[Data records — start]

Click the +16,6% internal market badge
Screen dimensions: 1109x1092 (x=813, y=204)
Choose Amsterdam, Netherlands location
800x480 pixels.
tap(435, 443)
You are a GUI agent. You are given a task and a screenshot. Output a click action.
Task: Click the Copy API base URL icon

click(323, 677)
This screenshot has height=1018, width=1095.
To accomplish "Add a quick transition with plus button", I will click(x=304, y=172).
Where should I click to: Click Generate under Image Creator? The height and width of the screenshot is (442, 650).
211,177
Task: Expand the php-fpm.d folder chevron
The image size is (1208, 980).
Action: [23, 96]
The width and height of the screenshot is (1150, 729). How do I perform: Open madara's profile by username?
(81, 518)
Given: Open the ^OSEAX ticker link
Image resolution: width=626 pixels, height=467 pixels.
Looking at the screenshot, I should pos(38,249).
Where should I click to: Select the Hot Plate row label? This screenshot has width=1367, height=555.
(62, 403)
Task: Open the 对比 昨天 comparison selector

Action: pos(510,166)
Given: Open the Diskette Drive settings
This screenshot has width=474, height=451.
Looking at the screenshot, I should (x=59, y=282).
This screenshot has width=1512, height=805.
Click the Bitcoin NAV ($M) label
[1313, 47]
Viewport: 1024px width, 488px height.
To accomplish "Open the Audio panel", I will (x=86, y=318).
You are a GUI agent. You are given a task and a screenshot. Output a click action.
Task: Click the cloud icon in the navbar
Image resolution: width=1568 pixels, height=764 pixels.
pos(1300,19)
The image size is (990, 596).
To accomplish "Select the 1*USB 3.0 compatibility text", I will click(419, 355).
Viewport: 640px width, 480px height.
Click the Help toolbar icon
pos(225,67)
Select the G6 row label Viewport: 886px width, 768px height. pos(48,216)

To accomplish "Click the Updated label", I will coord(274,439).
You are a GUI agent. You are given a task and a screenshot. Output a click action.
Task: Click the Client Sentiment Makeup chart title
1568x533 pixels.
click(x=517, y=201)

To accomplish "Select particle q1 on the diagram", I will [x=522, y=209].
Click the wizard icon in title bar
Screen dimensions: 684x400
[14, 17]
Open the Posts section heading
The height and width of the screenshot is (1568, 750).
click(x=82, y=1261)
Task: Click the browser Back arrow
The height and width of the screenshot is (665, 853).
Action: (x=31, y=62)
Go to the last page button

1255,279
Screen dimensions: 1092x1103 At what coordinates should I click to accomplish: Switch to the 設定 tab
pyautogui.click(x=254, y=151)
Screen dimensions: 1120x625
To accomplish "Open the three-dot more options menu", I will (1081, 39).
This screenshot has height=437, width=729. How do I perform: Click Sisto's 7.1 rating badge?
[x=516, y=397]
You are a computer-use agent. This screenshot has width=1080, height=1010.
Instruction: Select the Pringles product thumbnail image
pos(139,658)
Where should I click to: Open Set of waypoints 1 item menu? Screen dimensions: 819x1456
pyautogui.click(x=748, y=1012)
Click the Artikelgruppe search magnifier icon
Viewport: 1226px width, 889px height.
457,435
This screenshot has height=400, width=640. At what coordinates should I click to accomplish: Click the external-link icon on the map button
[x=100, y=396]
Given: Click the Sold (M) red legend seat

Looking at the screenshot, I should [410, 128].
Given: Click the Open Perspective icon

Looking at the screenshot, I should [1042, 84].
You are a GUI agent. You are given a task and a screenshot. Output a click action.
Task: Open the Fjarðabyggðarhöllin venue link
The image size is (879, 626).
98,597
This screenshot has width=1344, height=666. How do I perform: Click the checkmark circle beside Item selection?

[Data records — finish]

:: Task objective ::
Working from the material above, restate word for word the lines between the line with "The image size is (1208, 980)." and the line with "Given: Open the ^OSEAX ticker link", both included, and only those.

:: Output of the task ::
The image size is (1208, 980).
Action: [23, 96]
The width and height of the screenshot is (1150, 729). How do I perform: Open madara's profile by username?
(81, 518)
Given: Open the ^OSEAX ticker link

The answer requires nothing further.